Beasiswa di masa Covid

Pada September 2020, saya kembali menjalani misi studi untuk siklus doktoral, masih di universitas yang sama.

Uskup memutuskan bahwa ia harus kembali untuk mendapatkan gelar doktornya karena ia menyadari betapa pentingnya pekerjaan yang dapat dilakukan di keuskupan setelah ia berada di keuskupan. memiliki kesempatan untuk belajar di universitas yang unggul seperti Universitas Kepausan Salib Suci.

Itulah sebabnya, setelah mendapatkan beasiswa lain, saya kembali ke Roma, meskipun pada saat yang sangat sulit selama pandemi.

Faktanya, Mendapatkan beasiswa pada saat COVID sedang melanda umat manusia merupakan kesempatan yang nyata dan nyata yang diberikan Tuhan dan para dermawan kepada saya. untuk untuk melayani Gereja dengan lebih baik di keuskupan saya.

Dengan anugerah Tuhan, saya akan dapat mendorong anak laki-laki lain seperti saya, mengikuti teladan ayah saya dan imam Penebus yang memiliki pengaruh besar terhadap saya, untuk menguduskan hidup mereka dalam pelayanan kepada Tuhan.

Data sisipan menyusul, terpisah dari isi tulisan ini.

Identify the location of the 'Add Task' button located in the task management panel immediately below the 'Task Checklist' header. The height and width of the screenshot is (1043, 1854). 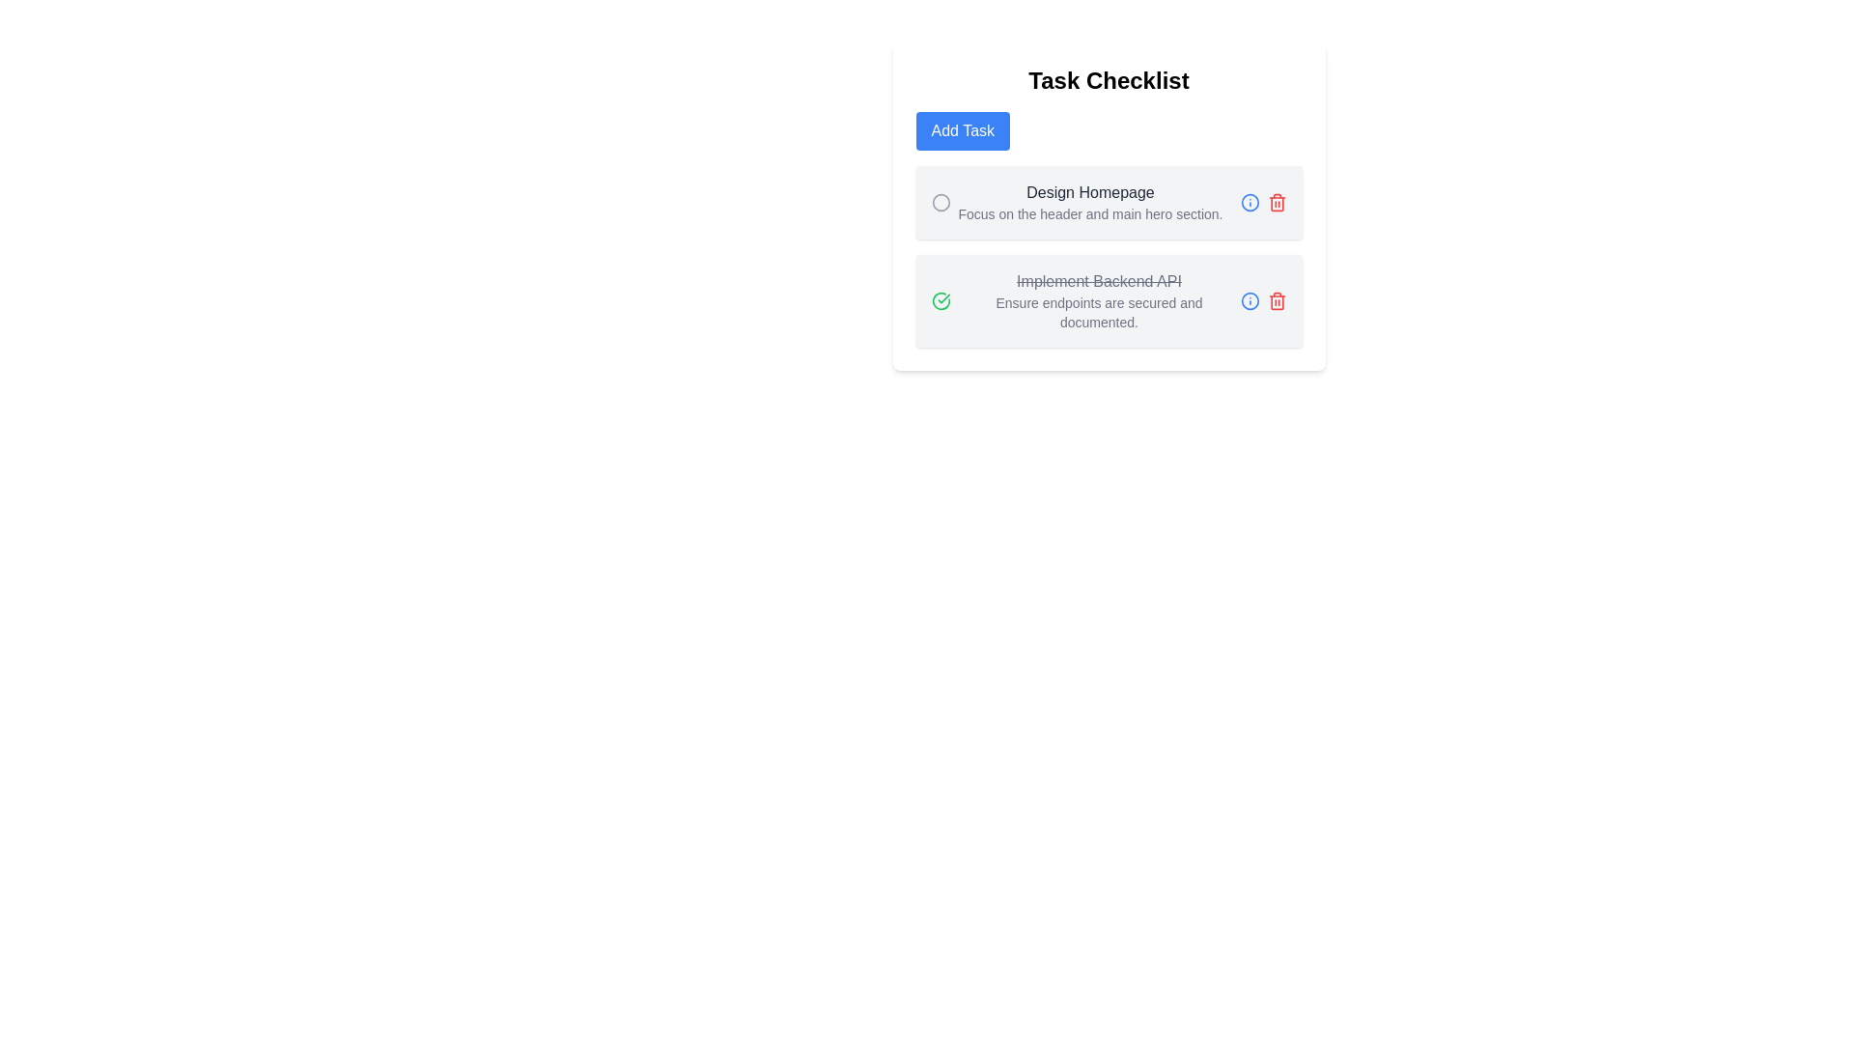
(963, 130).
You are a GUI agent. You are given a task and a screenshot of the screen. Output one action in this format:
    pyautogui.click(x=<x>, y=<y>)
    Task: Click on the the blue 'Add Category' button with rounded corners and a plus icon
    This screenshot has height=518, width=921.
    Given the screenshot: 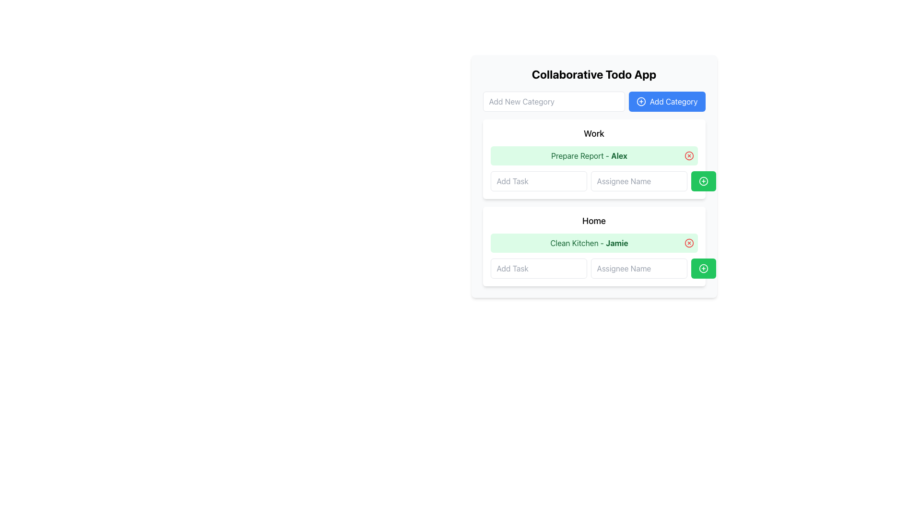 What is the action you would take?
    pyautogui.click(x=666, y=102)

"Saya menjalani masa kecil saya dengan menyaksikan pekerjaan ayah saya sebagai seorang katekis. Dan dalam situasi seperti inilah saya memiliki keinginan untuk menjadi seorang imam sejak usia lima tahun. Saya melihat betapa banyak kekurangan umat saya dan betapa mereka ingin memiliki seorang imam yang selalu hadir".

Kota Burkina Faso.

"Keinginan saya untuk melayani masyarakat lahir dari kontak saya dengan seorang imam Redemptoris asal Prancis, yang sering datang untuk merayakan Misa Minggu bagi masyarakat desa. Saya masih memiliki kenangan yang sangat jelas tentang dia di dalam hati saya: Saya ingat kesederhanaannya, kedekatannya dengan ayah saya dan kemudahannya untuk berdialog dengan orang-orang muda Kristen, dengan para pemimpin tradisional dan dengan para pemeluk agama Islam, karena di negara saya ada sedikit dari segalanya," Antoine menjelaskan.

 

"Saya berterima kasih kepada para donatur".

"Saya senang mendapat dukungan dari para donatur, yang saya tahu telah memperhatikan saya tidak hanya dalam bentuk materi, tetapi juga melalui doa.

Maka, karunia iman adalah hal terpenting yang kita miliki.. Saya selalu berterima kasih kepada Tuhan atas karunia yang luar biasa ini.

Saya merasakan saya imamat sebagai kelanjutan dari kesaksian ayah saya tentang iman di tengah-tengah masyarakat desa yang kecil, sederhana dan miskin. Bagi saya, menjadi seorang imam berarti mencintai Yesus, memperkenalkan-Nya, berbagi sukacita karena mengenal-Nya kepada saudara-saudara kita sehingga umat manusia dapat bertumbuh dalam dialog, perdamaian dan persaudaraan.

Mengkomunikasikan iman dengan lebih baik

Saya juga yakin bahwa spesialisasi yang sangat penting yang saya lakukan di bidang Komunikasi Sosial dan Institusional ini akan memberi saya alat untuk mengkomunikasikan iman dengan lebih baik di Gereja dan di dunia, dan khususnya di negara saya yang kecil di Afrika.

Saya tegaskan kembali kepada semua teman baik saya dan para donatur CARF - Centro Academico Romano Foundation, terima kasih atas beasiswa yang saya terima.

Gerakan-gerakan kecil dan besar dalam hiduplah yang membuat kehidupan itu sendiri, kehidupan kita dan orang lain, berkembang kembali.

Syukur adalah hidup, hidup adalah rasa syukur. Tuhan memberkati Anda selalu.

 

 

Gerardo Ferrara
Lulusan Sejarah dan Ilmu Politik, dengan spesialisasi Timur Tengah.